Palladium‐Percolated Networks Enabled by Low Loadings of Branched Nanorods for Enhanced H2 Separations

Nanoparticles (NPs) at high loadings are often used in mixed matrix membranes (MMMs) to improve gas separation properties, but they can lead to defects and poor processability that impede membrane fabrication. Herein, it is demonstrated that branched nanorods (NRs) with controlled aspect ratios can significantly reduce the required loading to achieve superior gas separation properties while maintaining excellent processability, as demonstrated by the dispersion of palladium (Pd) NRs in polybenzimidazole for H2/CO2 separation. Increasing the aspect ratio from 1 for NPs to 40 for NRs decreases the percolation threshold volume fraction by a factor of 30, from 0.35 to 0.011. An MMM with percolated networks formed by Pd NRs at a volume fraction of 0.039 exhibits H2 permeability of 110 Barrer and H2/CO2 selectivity of 31 when challenged with simulated syngas at 200 °C, surpassing Robeson's upper bound.
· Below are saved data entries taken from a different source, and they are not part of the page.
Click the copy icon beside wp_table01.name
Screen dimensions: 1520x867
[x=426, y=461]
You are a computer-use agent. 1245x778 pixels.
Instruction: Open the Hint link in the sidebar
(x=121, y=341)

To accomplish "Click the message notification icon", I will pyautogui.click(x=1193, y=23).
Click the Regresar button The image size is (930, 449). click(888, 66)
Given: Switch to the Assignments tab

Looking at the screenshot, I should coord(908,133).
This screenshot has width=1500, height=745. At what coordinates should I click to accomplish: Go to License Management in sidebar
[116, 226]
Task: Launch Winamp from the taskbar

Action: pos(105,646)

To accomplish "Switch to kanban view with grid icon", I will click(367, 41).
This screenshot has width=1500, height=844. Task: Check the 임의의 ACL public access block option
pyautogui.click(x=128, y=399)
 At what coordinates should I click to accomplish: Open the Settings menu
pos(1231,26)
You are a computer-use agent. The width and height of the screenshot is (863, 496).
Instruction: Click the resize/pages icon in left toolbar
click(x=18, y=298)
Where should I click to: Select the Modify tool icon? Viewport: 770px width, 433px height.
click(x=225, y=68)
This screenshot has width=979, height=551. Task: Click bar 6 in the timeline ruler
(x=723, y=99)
This work highlights the advantage of NRs over NPs and nanowires and shows that right‐sizing nanofillers in MMMs is critical to construct highly sieving pathways at minimal loadings. This work paves the way for this general feature to be applied across materials systems for a variety of chemical separations. Nanorods with suitable aspect ratios are ideal for constructing percolated networks in polymers with low loadings and easiness to fabricate defect‐free membranes, compared with nanoparticles and nanowires. This work demonstrates mixed matrix materials containing Pd‐percolated networks enabled by 3.9 vol% Pd branched nanorods, achieving H2/CO2 separation properties superior to state‐of‐the‐art membrane materials and surpassing the upper bound.